Seven of the 2013-2014 top competitive economies are in the Middle East, offering a huge market of consumers hungry for high-quality goods from Europe. ‘Brand Britain’ has an incredibly strong reputation in the region, and the UK is becoming an increasingly popular destination for tourism and education – making the UK especially well-placed to trade with the Middle East.


Nonetheless, many British companies are reluctant to initiate trade with this part of the world. The main barriers cited are cultural differences and political stability concerns.


To help bridge the knowledge gap and encourage British businesses to start building trade relations with the region, we have developed destination guides and fact sheets for three essential Middle East markets.


Saudi Arabia, the largest economy in the Middle East, is already the UK’s main trading partner in the Gulf. However, there are even more unexplored opportunities: major improvements to Saudi Arabia’s healthcare and education systems as well as infrastructure are underway, and the expertise of British companies is highly valued.
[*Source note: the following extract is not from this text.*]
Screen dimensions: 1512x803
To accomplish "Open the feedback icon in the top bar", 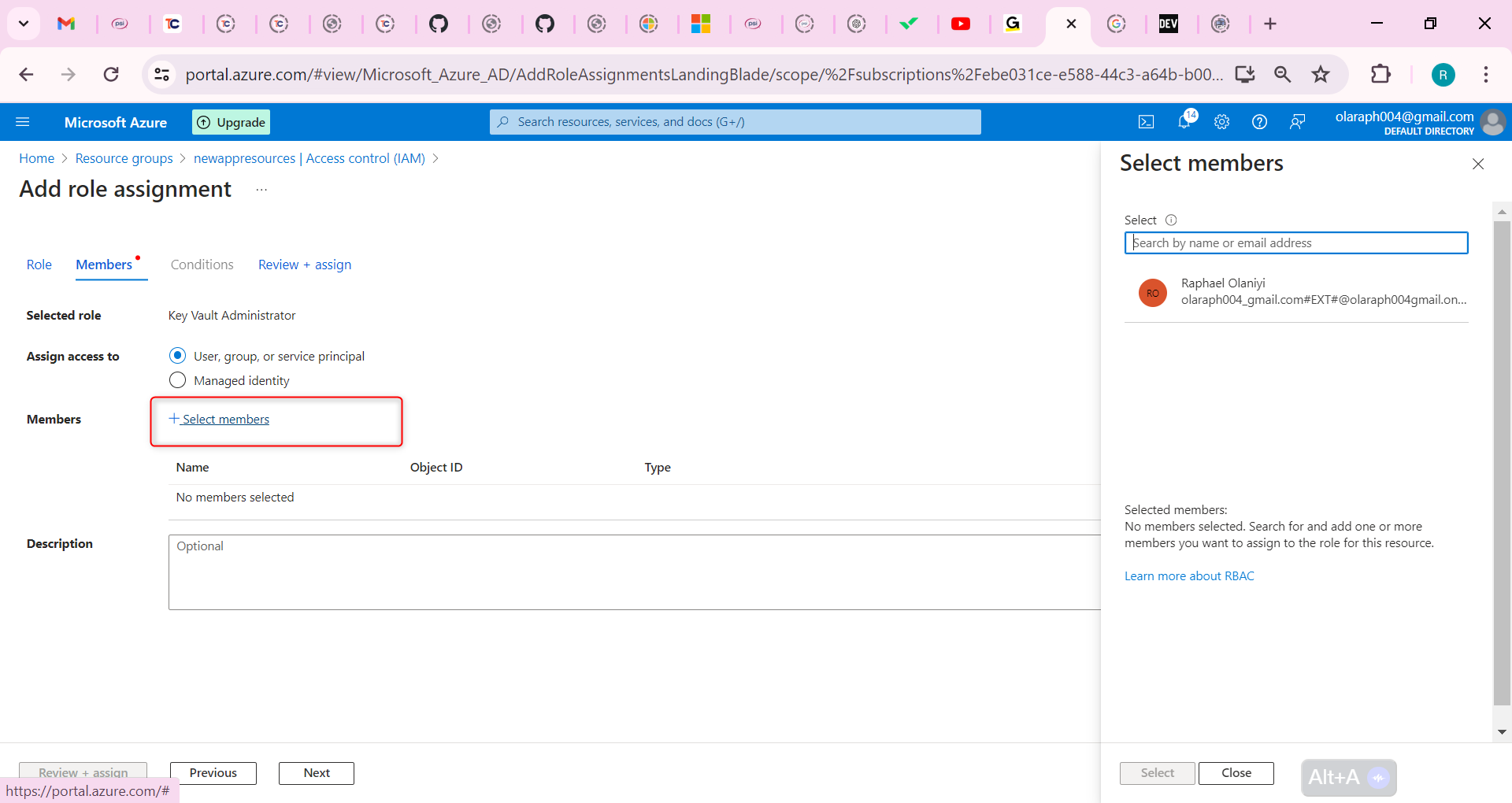I will (1297, 121).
For more information on trading with Saudi Arabia, our Customs Support team has compiled a video with top tips for ensuring shipments are cleared through Saudi Arabia Customs quickly and efficiently.




The United Arab Emirates has a strong reputation as one of the world’s most international and liberal business centres. The World Bank has ranked the UAE as the easiest place for doing business in the Middle East and more than 5,000 British companies already have a presence in the country.


Qatar has the world’s highest per capita GDP. The country, where English is widely spoken, is Britain’s third-largest export market in the Middle East.


All three of these countries are part of the GCC, the Gulf Cooperation Council. This political and economic bloc safeguards regional political stability and aspires towards free trade, including a potential common currency. To help navigate etiquette when doing business with the Middle East, we have compiled a guide with some essential factors to bear in mind.


As businesses already trading with the Middle East are optimistic about the region’s business prospects, we hope our guides and insights give you compelling reasons to begin exploring trade relations with this part of the world.